__Using the information__
1/ Name every musical genre mentioned in the article about Rosalía below.
2/ According to the article about Rosalía below, where did she get formal music training?
3/ Please carry the article about Rosalía below forward from its last sentence.

__Selected passage__
= = =
Words by Victor A. Rodriguez
If you would have told us flamenco fused with hip-hop and reggaetón would one day have kids in the suburbs and inner cities alike, bumping their heads in their cars, reciting lyrics in Spanish at concerts and festivals. Well… we might have gotten more than a chuckle out of it. Yet, in 2019 that is exactly what Rosalía did.
Born Rosalía Vila Tobella in Sant Esteve Sesrovires, a small town north of Barcelona. She delved into music early in her life. Learning how to play guitar at a mere seven years old. By 11 she was on to piano. By 16 Rosalía knew this is what she wanted to do with her life. So, she dedicated herself to music, obtaining formal training at the Institut Montserrat Colomer in Sant Esteve Sesrovires. All the while, getting her hustle on by performing at shows, competing in musical competitions and cutting tracks on the side.
After performing locally for a few years and recording tracks on a local level she encountered Spanish record producer Poble Esponyol. He would help to shape her fist album. In 2017 she released Los Angeles. The album was a reimagining of flamenco classics. It received consumer and critical acclaim alike. Resulting in a 2017 Latin Grammy nomination for Best New Artist. Yet, the Catalan star was just getting started.
= = =
__Excerpted records__

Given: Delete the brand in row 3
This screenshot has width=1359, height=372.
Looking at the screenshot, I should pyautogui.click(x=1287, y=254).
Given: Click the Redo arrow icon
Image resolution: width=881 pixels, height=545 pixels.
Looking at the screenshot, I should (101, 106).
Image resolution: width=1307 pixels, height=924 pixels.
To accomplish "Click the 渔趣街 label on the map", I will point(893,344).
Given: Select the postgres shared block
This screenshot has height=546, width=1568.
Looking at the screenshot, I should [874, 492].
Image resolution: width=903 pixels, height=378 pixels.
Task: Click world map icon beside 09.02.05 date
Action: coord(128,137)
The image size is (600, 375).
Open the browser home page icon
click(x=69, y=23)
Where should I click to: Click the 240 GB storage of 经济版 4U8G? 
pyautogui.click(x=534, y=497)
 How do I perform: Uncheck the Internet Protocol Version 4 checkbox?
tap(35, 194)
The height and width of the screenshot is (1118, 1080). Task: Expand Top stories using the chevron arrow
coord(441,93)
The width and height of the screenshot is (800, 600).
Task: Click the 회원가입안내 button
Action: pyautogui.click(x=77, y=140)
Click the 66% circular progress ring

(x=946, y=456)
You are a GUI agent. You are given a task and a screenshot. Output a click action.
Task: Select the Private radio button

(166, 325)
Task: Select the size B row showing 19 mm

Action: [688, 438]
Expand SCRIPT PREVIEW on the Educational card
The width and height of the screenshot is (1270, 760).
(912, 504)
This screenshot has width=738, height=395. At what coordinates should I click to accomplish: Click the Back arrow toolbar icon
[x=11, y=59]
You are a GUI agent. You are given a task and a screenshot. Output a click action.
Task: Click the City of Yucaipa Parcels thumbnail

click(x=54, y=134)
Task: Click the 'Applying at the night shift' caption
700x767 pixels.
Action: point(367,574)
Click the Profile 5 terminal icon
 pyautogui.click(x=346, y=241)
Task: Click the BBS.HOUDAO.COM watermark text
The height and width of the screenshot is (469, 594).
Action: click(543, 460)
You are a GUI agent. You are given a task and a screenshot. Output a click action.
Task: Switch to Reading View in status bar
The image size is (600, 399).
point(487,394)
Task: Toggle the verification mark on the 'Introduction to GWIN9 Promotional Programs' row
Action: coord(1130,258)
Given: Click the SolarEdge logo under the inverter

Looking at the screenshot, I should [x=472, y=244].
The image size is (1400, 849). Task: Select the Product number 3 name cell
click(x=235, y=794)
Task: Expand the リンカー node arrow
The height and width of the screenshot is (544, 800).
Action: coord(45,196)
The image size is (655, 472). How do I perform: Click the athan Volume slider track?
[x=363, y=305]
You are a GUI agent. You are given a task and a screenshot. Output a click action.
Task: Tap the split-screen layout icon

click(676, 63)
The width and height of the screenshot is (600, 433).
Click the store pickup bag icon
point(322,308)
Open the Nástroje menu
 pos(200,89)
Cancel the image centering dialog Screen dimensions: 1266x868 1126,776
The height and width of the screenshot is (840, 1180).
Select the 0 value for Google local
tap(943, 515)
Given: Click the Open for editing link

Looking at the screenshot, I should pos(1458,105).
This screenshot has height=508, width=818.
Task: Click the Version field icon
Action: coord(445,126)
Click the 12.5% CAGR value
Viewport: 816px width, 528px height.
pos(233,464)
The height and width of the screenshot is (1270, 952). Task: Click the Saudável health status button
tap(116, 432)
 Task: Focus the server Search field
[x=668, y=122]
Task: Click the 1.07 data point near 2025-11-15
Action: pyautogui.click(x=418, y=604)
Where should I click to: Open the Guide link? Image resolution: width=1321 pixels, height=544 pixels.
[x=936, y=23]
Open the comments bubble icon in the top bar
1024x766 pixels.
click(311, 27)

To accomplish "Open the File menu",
= = =
__Task answers__
1/ flamenco, hip-hop, reggaetón

2/ At the Institut Montserrat Colomer in Sant Esteve Sesrovires.

3/
In 2018 commenced what can be characterized as the El Mal Querer initiative. It would ultimately be her second studio album; however, it began as her graduate thesis. Written by Rosalía and co-produced with longtime producer El Guincho, El Mal Querer was an experimental concept album. As she told MTV it’s about all sides of love, the good, the bad, the toxic. It was a gamble. The flamenco star put all her resources, financial and otherwise into the project. Failure was not an option.
The buildup and promotion began in 2018. In May, she released a single entitled “Malamente”. It was a game changer. Billboard named the track one of the songs that defined the 2010s decade. Three more singles followed, and the full album dropped in November of 2018.
Yet, it was in 2019 that its impact would be felt. Rosalía hit the road to work the album. Performing across the world. From Glastonbury, to Lollapalooza’s Chilean and Argentinian editions, to Africa, and the Coachella and Made in America festivals in the United States.
Lest you think it was only the road that loved her. You’d be wrong. Media, critics and fellow artists alike lauded praise. Fans could not get enough as the first four singles of from El Mal Querer landed in the top ten of the Spanish Singles Chart at the same time, with “Di mi nombre” becoming her first number-one single. Artists clamored to collaborate, with the likes of J. Balvin joining her on “Con Altura” and Ozuna on the track “Yo x Ti, Tu x Mi”. She also became a critical darling.
Thus far it has resulted in four Latin Grammy wins and recently two Grammy nominations. One for Best Latin Rock, Urban or Alternative Album and one for Best New Artist. The latter a history making nomination. The first ever Best New Artist nomination whose material is in Spanish.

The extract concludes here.